Take a look at Pomona’s academic facilities, for example.  Starting with the least creative and most work-oriented hard sciences, the linear banality, dull color schemes, and windowless basements of Millikan, Seaver North and Seaver South clearly align with the type of fact- and memorization-based learning that occurs in these buildings.  From the classrooms and auditoriums filled with desks facing the front, a focus on lecture-based learning style is evident.  Moving to the softer sciences, Carnegie, Hahn, and Lincoln-Edmunds are noticeably less dismal, with warmer color tones, carpeted, winding hallways, and no dungeon-esque basement classrooms.  More seminar-style classrooms are sprinkled in, with tables promoting conversation among peers.  The most creative of the academic pursuits at Pomona, English, art, and the languages, can either be found in the beautiful Stanley Academic Quad, featuring a fountain, lush green grass, and plenty of foliage, or in Lebus Court, a building with a devoted internal courtyard and an elegant statue. The fewest lecture-based classrooms are found in these humanities buildings, as these subjects rely much more on discourse between the students than droning from the professor.

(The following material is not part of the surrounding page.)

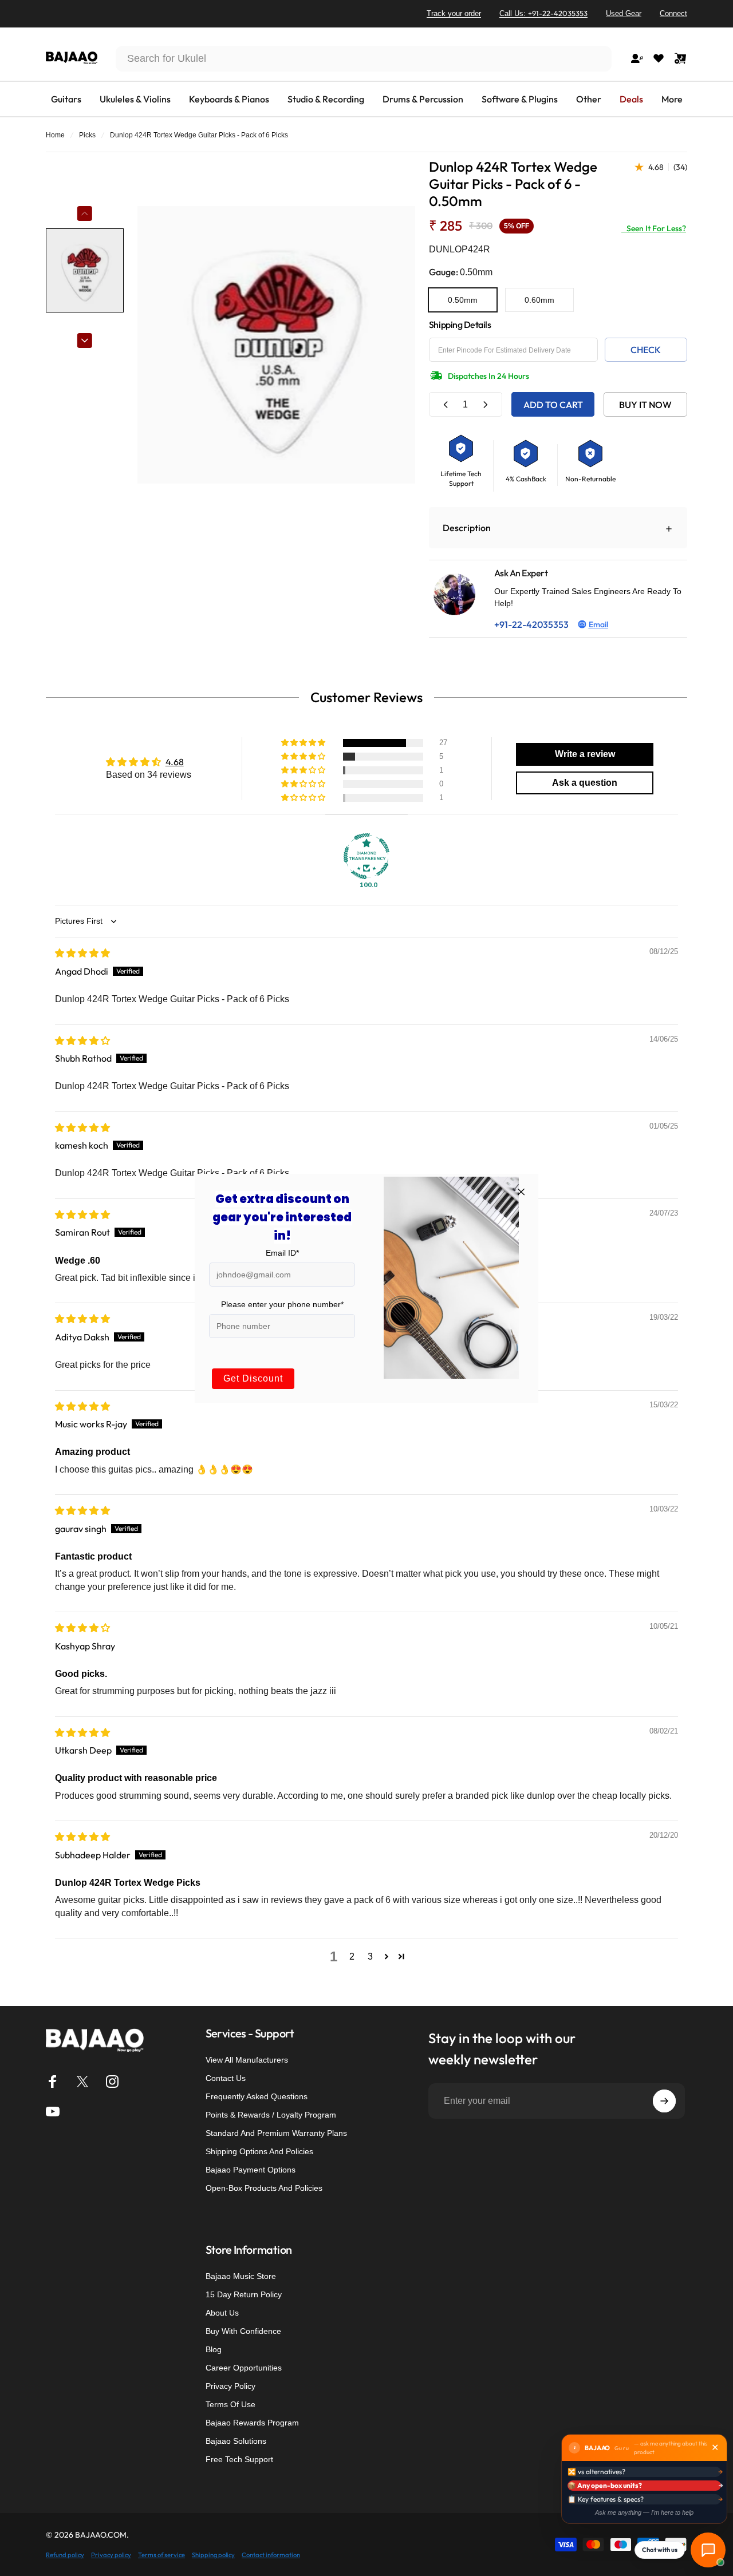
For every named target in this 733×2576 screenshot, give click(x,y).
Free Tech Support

Subtleties like these are things that I had never noticed before, and things that reading The Architecture of Happiness would help you spot.  So if you ever wondered why classes like O-Chem and Cell Bio are so deathly, why the sciences can’t have an outdoor classroom like Pearsons does, and why English majors seem so much happier than my fellow Neuroscience and Chemistry majors, take a quick look at this book.